◆ Exercise brief: Swap "Screen dimensions" for "Display size" in all of the material below, leaving every other word as it is, and omit the pictures from your answer.

◆ Material supplied:

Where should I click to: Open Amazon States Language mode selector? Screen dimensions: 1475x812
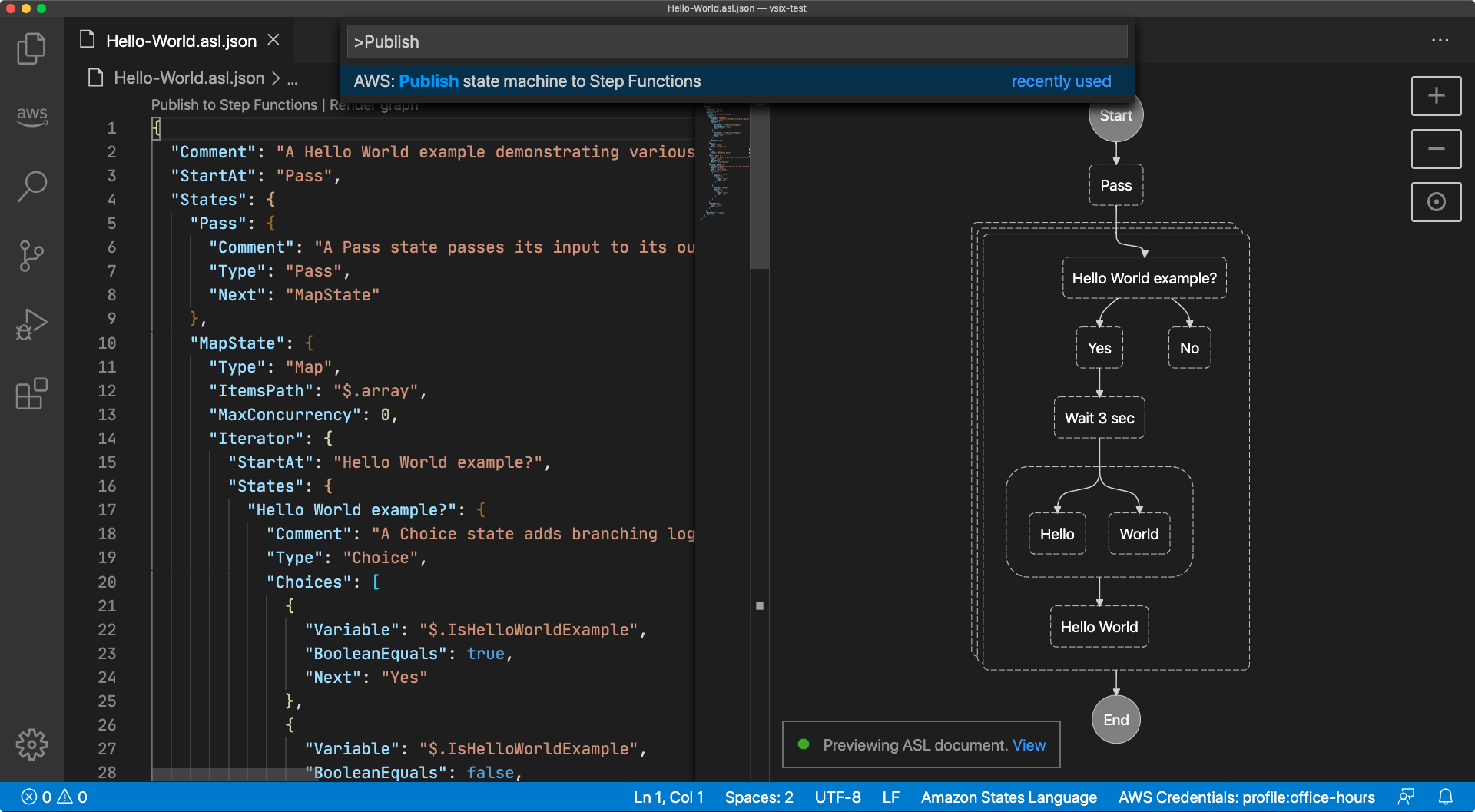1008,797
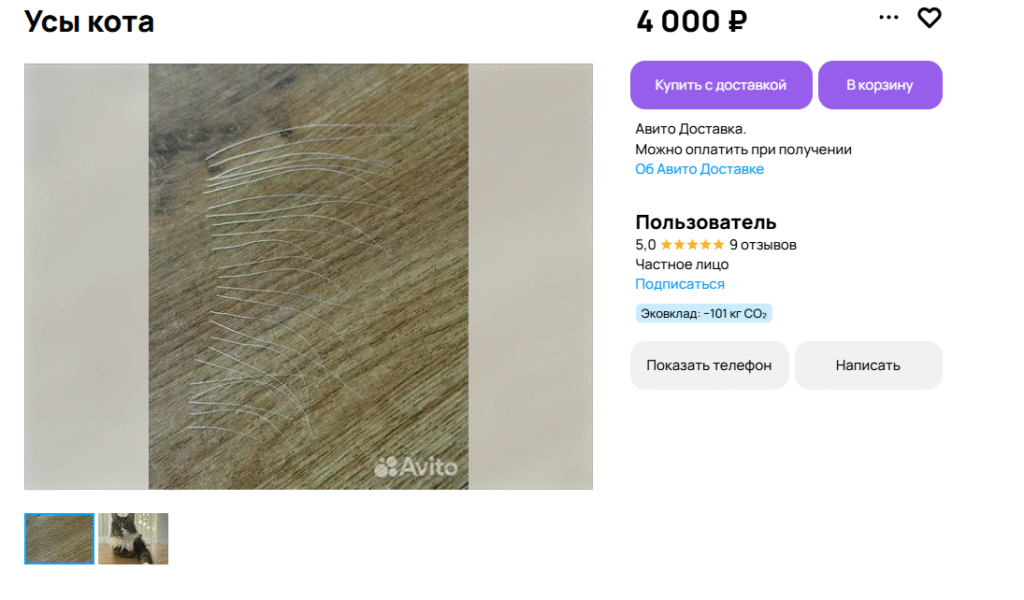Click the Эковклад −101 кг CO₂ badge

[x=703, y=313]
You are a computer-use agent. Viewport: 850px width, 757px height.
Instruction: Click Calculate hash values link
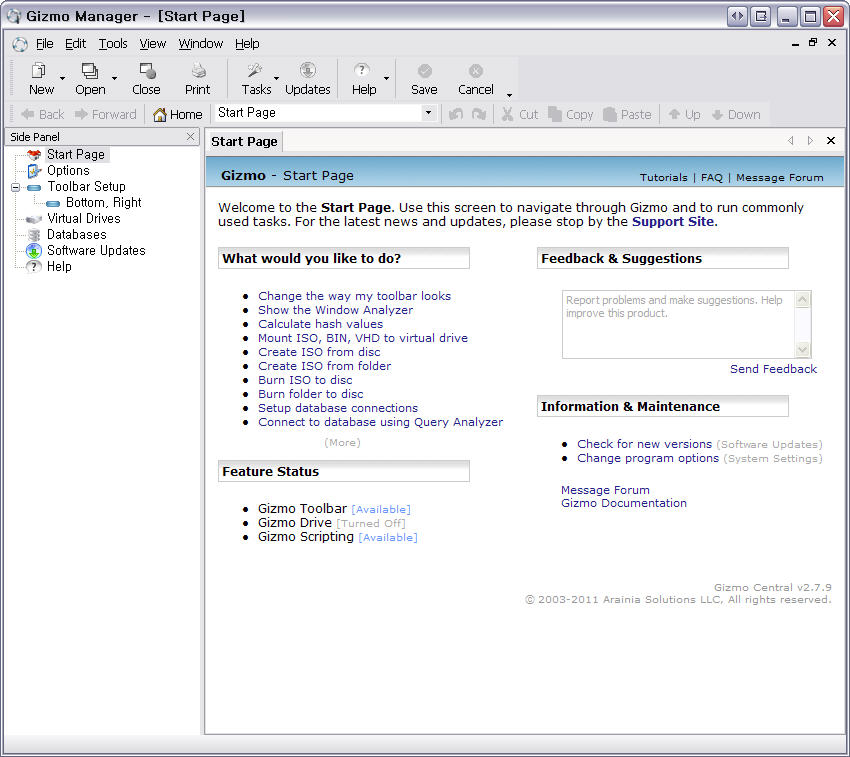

◆ The answer:
Where should I click to: Open Amazon States Language mode selector? Display size: 1475x812
1008,797
Click the Эковклад −101 кг CO₂ badge

[x=703, y=313]
You are a computer-use agent. Viewport: 850px width, 757px height.
Instruction: Click Calculate hash values link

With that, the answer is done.